- The paper demonstrates the integration of a differentiable physics engine within video representation networks to maintain a physically consistent latent space.
- It employs both supervised and self-supervised training paradigms that leverage ground-truth parameters and reconstruction loss for accurate estimation.
- The model accurately predicts physical parameters and future video frames, advancing explainable AI for dynamic scene analysis.

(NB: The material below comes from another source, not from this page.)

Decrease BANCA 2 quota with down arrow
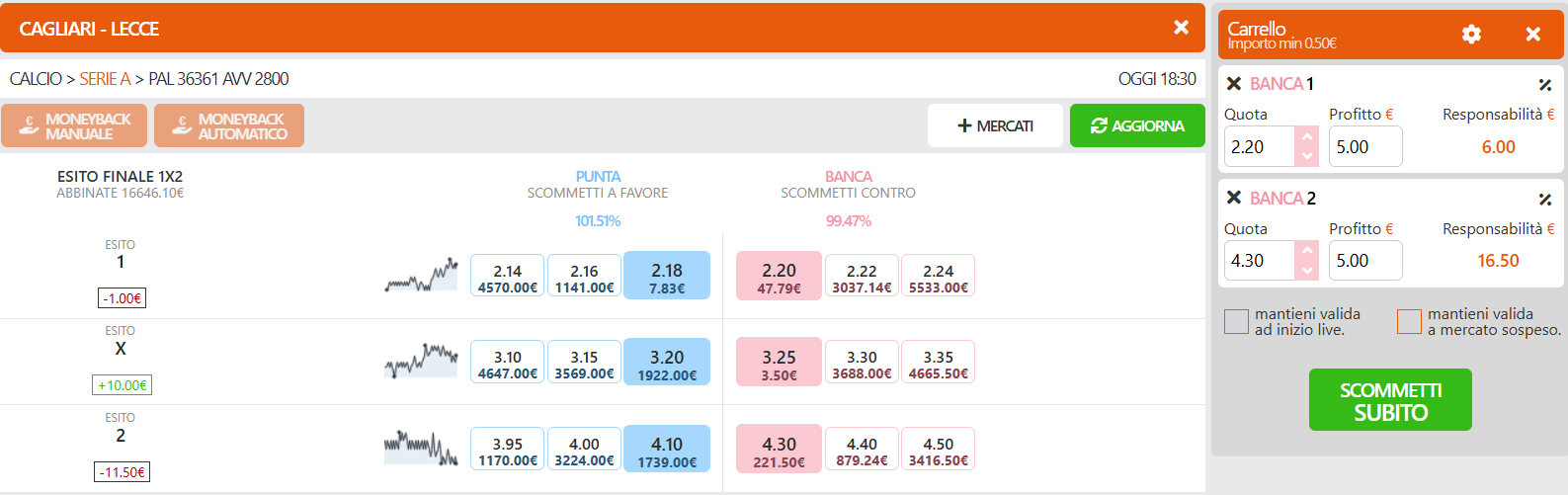 tap(1307, 270)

Learning to Identify Physical Parameters from Video Using Differentiable Physics
This paper presents a novel approach to video representation learning by integrating a differentiable physics engine within an action-conditional video representation network. The method aims to learn physically interpretable latent space representations from video data of dynamic scenes, enabling the extraction of physical parameters such as mass and friction. The framework supports both supervised and self-supervised training methods, employing spatial transformers for image decoding in self-supervised scenarios.
Methodology
Differentiable Physics Engine Integration
At the heart of the proposed method is the integration of a differentiable physics engine, which enables the network to forward the latent physical scene state based on encoded scene parameters. This integration allows the model to maintain a physically consistent latent space where traditional deep learning architectures might not.
Network Architecture
The architecture blends convolutional networks for encoding image data into latent representations with a differentiable physics engine that simulates future states. The network's decoder uses spatial transformers to map the predicted physical states back into image space.
- Encoder: Encodes images into a latent space representing object poses and physical states.

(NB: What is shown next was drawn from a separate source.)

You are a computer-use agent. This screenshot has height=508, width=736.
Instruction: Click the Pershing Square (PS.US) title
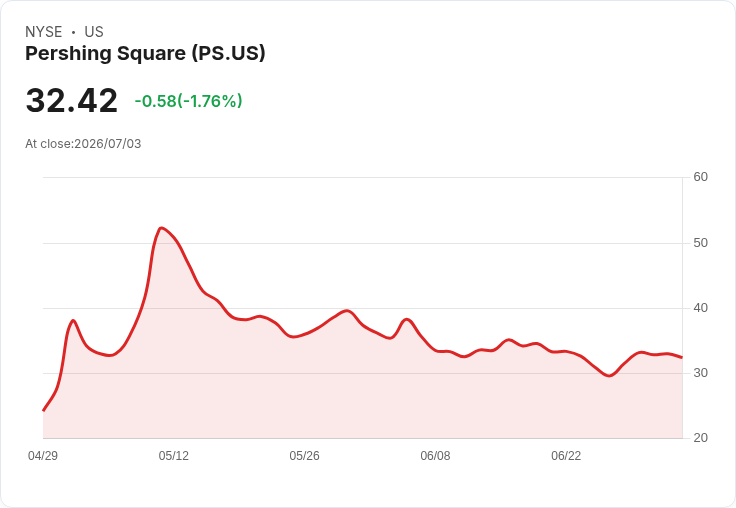[145, 53]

- Decoder: Uses spatial transformations to render objects at predicted poses, allowing for image reconstruction.
- Physics Engine: Implements a linear complementarity problem (LCP) solving method to simulate physical dynamics, facilitating the learning of physical parameters.
Training Paradigms
- Supervised Learning: Utilizes ground-truth physical parameters for training, with an objective to minimize discrepancies between predicted and actual poses.

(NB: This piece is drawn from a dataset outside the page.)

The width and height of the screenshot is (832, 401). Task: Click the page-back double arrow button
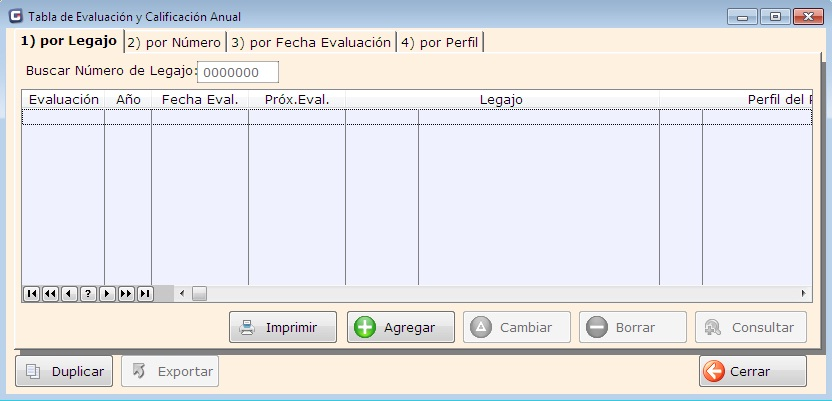click(50, 294)
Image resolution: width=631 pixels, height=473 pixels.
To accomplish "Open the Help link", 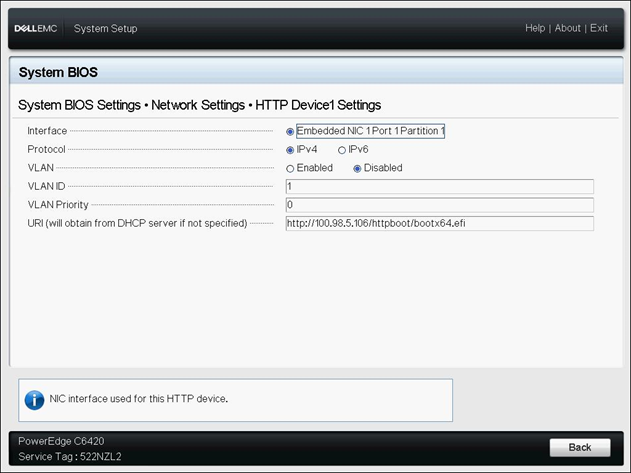I will click(x=535, y=28).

- Self-supervised Learning: Leverages known object models and uses reconstruction loss between input frames and decoded frames from the latent space to guide parameter learning without explicit physical supervision.
Experimental Setup
The experiments evaluate scenarios of pushing an object on a plane, collision between two objects, and sliding down an incline. Each scenario tests the model's ability to learn and predict physical parameters such as mass and friction through video sequences.














Figure 1: 3D visualization of the simulated scenes. Top: block pushed on a flat plane. Middle: block colliding with another block. Bottom: block falling and sliding down on an inclined plane.
Results
- Parameter Estimation: The model demonstrates the ability to estimate mass and friction parameters accurately across different scenarios. Supervised learning achieves a higher accuracy compared to self-supervised methods but both are effective in identifying physical properties.
- Video Prediction: The network successfully predicts future frames in the video sequences, demonstrating its capacity for scene forecasting in dynamic environments.

Figure 2: Qualitative video prediction results for block pushing (left) and collision scenarios (right) with our method. Top: simulated images (from left to right frames 0, 30, 60, 120, 180). Middle: predicted images by our approach. Bottom: difference images.
Practical Implications and Future Work
This research bridges the gap between neural video prediction and physics-based modeling, contributing to the development of more explainable AI systems by embedding physical reasoning into video representation learning. The proposed self-supervised learning framework is particularly appealing for applications where labeled physical data is unavailable.
Further investigations could explore extending the self-supervised methodology to real-world data, expanding to more complex 3D dynamics, and improving the generalization of learned models to novel, unseen environments.
Conclusion
The integration of differentiable physics into video representation networks provides a robust framework for learning interpretable physical parameters from video data. This work underscores the potential for combining traditional physics with state-of-the-art AI techniques to enhance scene understanding and prediction, setting a foundation for future research in dynamic video analysis with physics-aware neural networks.